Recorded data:
--
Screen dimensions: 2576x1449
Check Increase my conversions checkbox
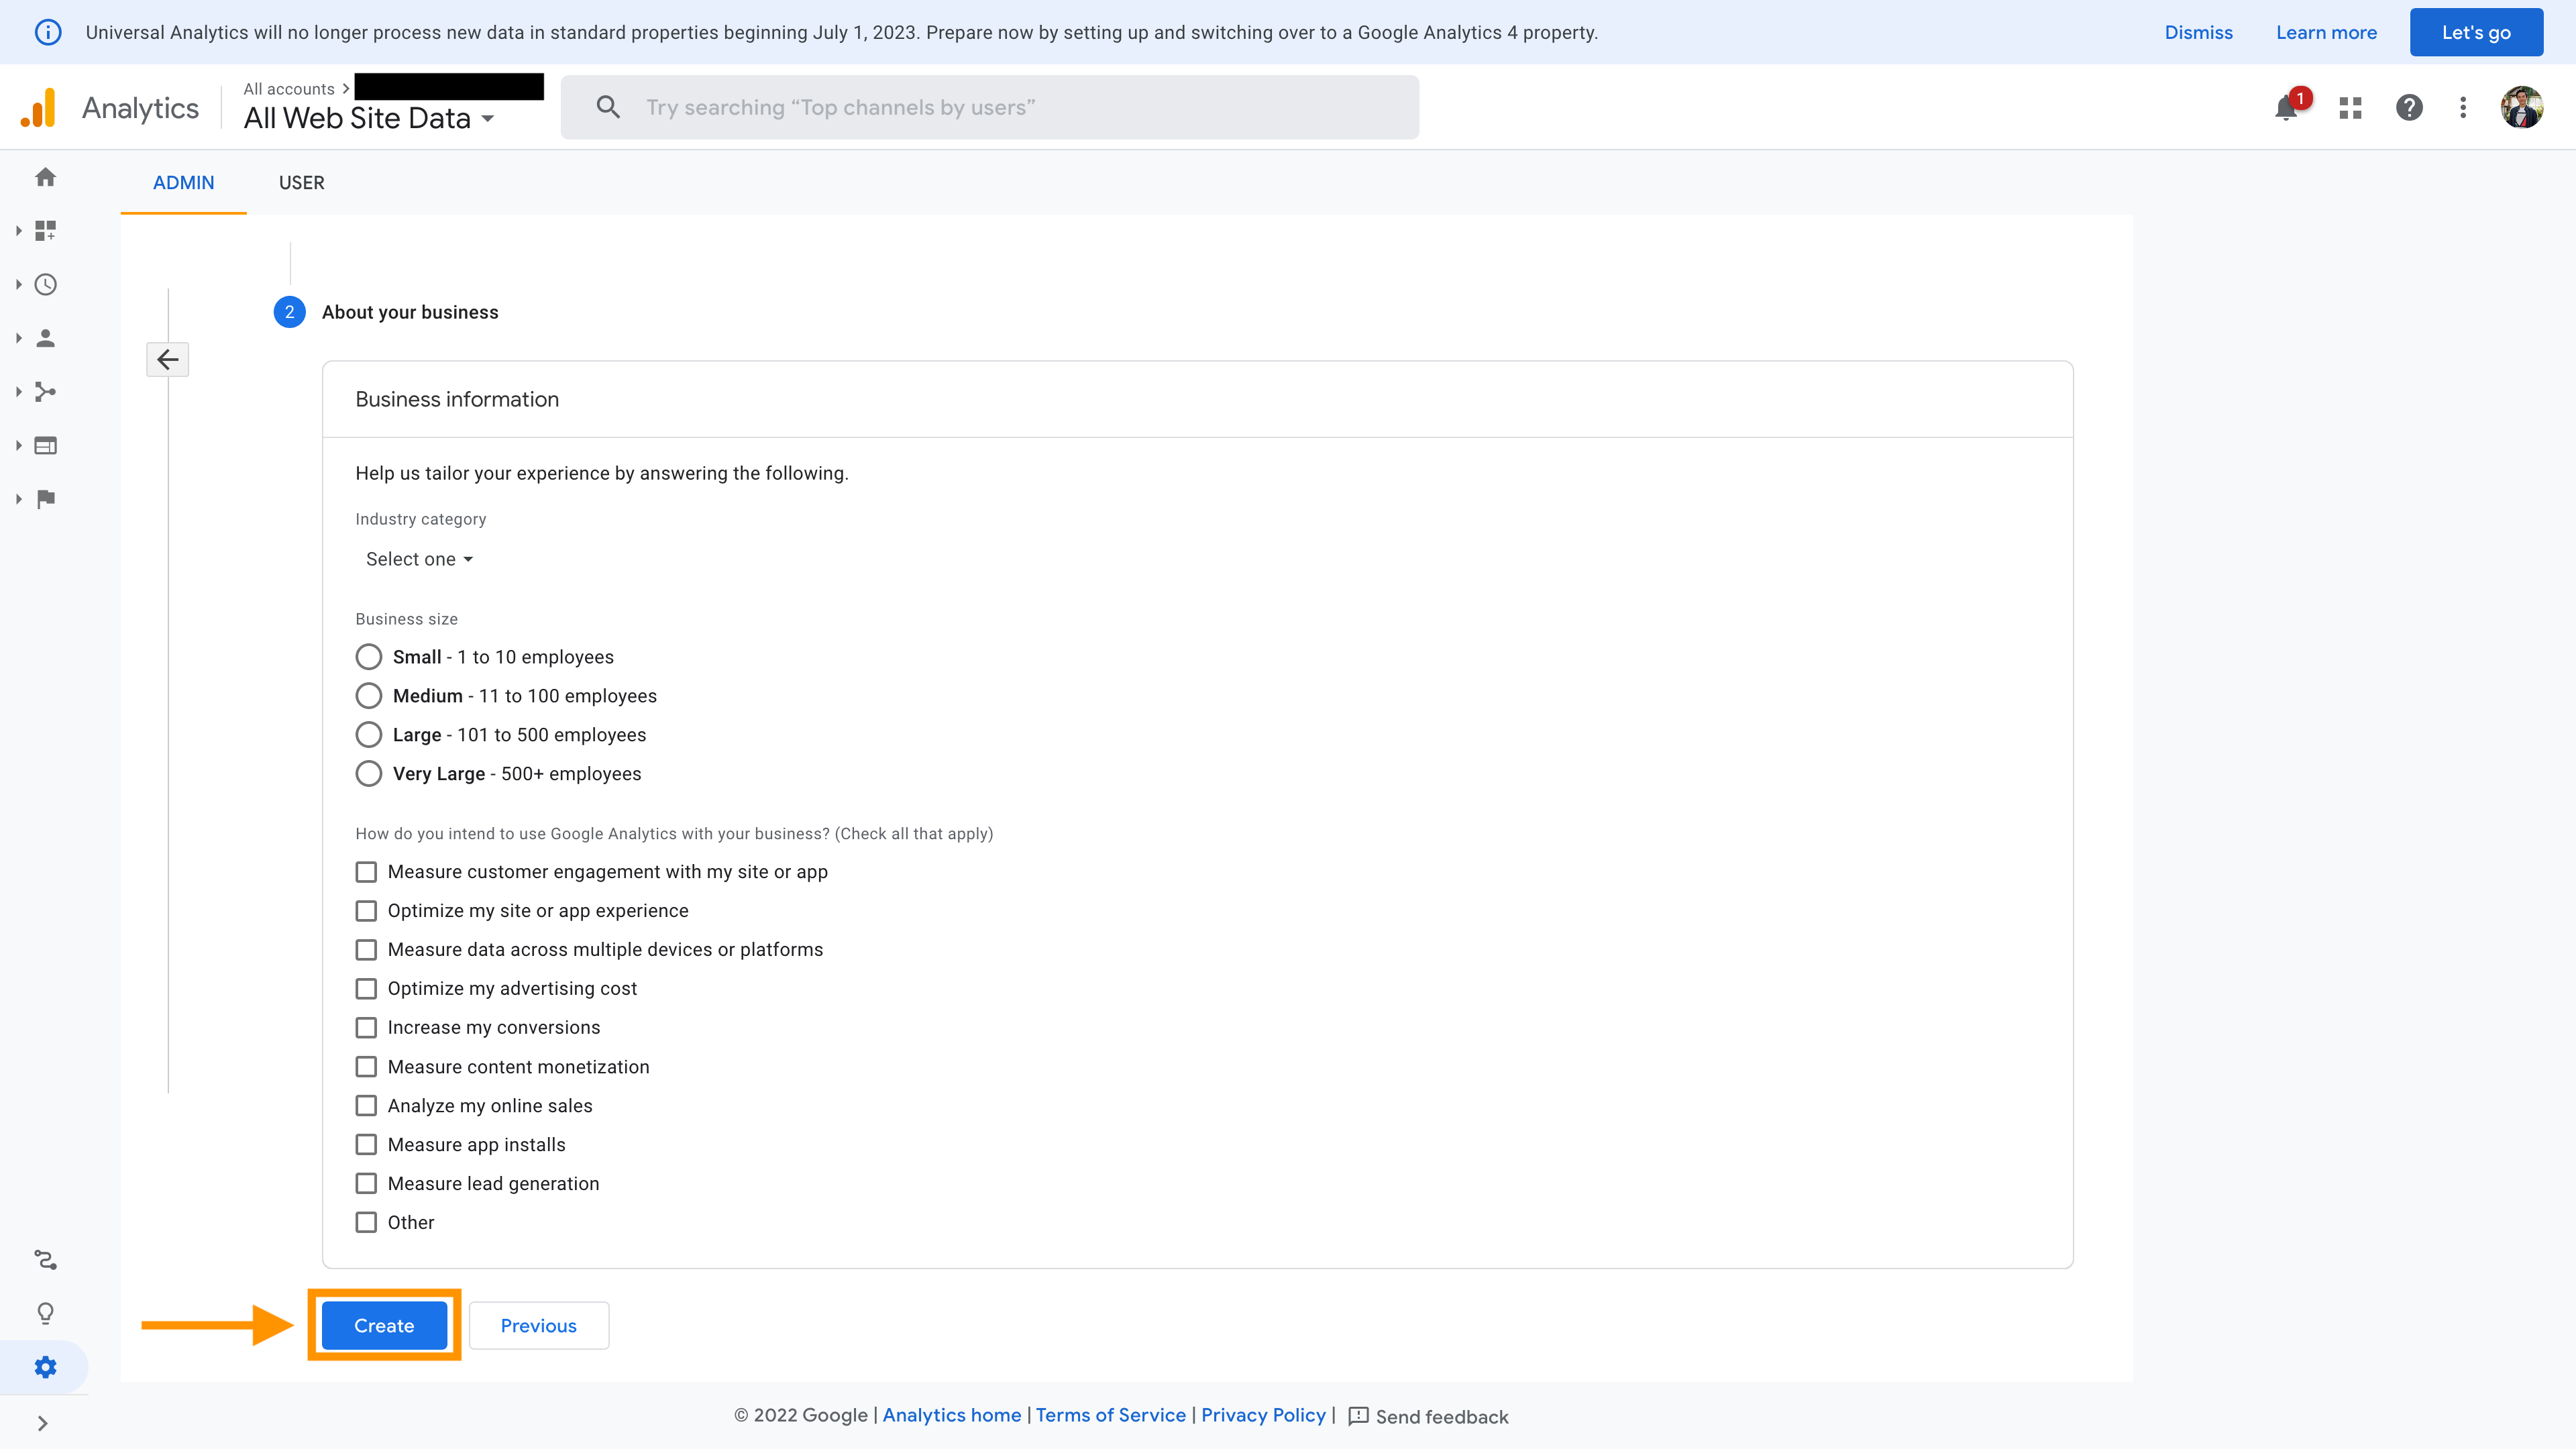367,1028
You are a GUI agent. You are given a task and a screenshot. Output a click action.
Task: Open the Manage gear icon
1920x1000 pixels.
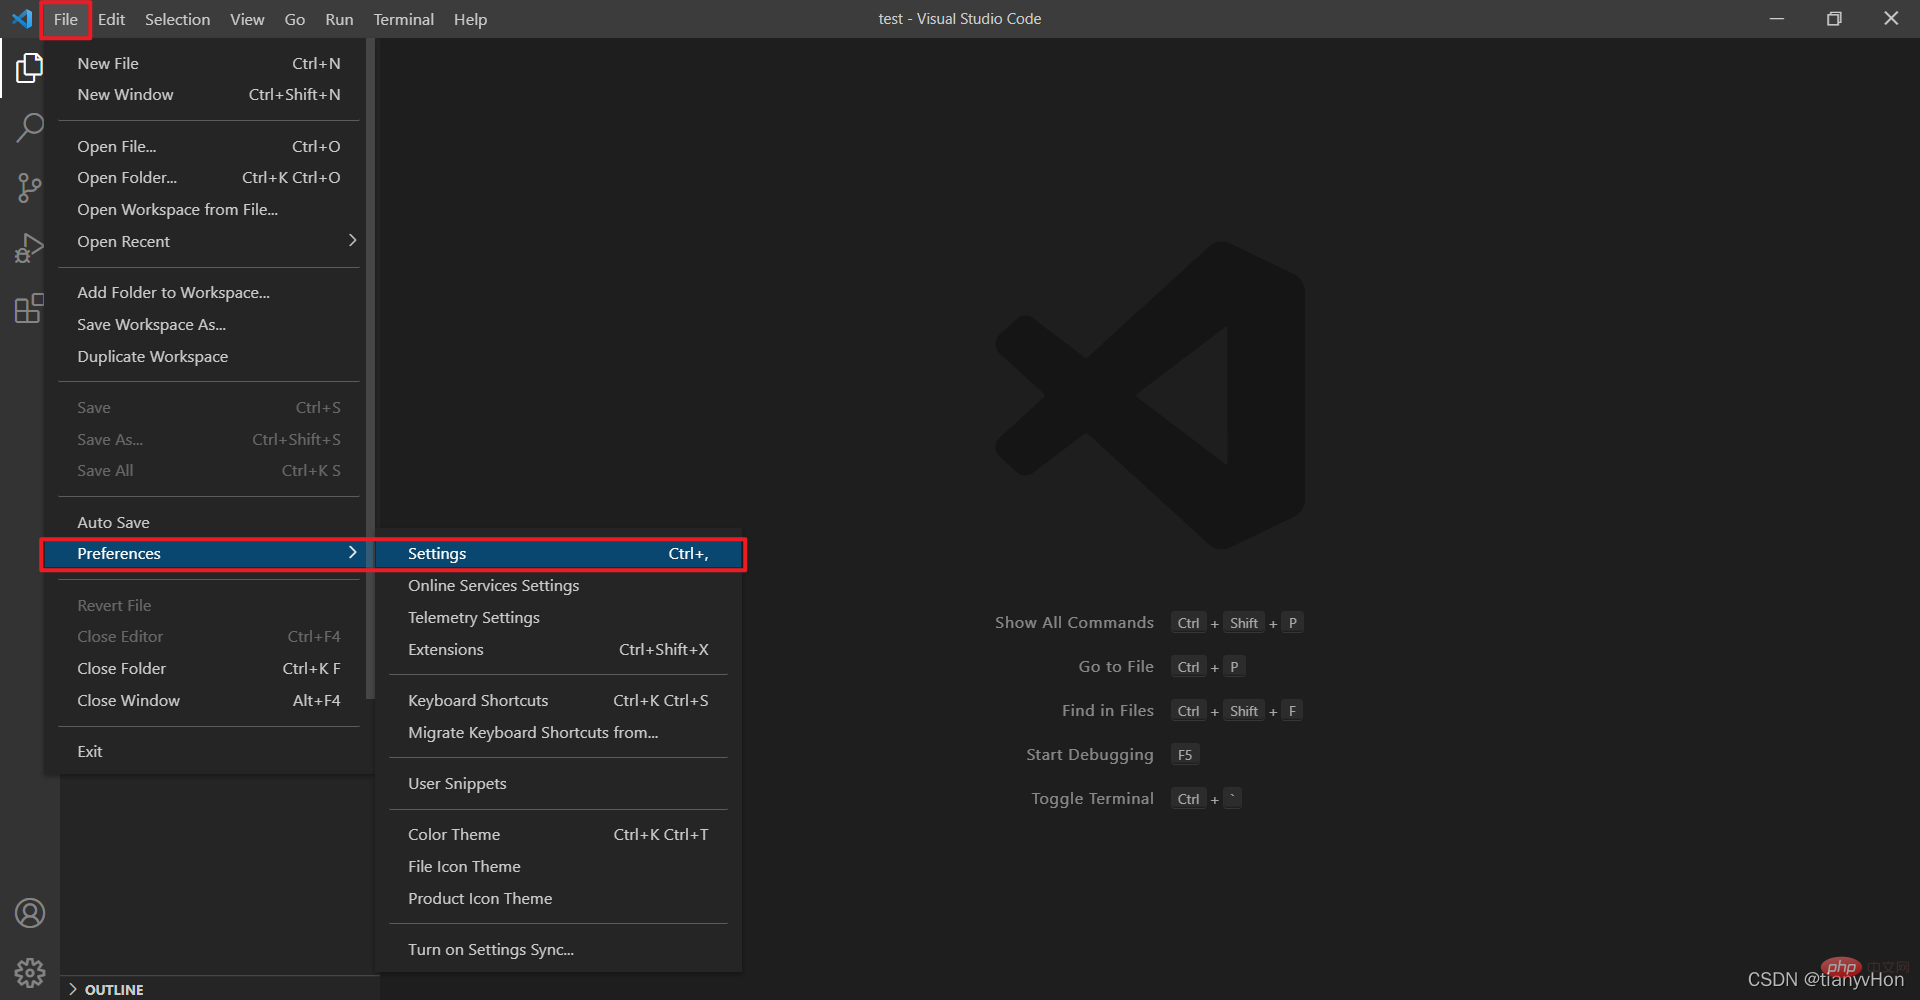[30, 972]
--
What to produce - Your answer must be an exact copy of the lines above, from the line that contains "Check Increase my conversions checkbox" through the final line, with no pictures in it.

Answer -
Check Increase my conversions checkbox
367,1028
You are a GUI agent. You are given a task and a screenshot. Output a click action.
Task: Open the Manage gear icon
1920x1000 pixels.
[30, 972]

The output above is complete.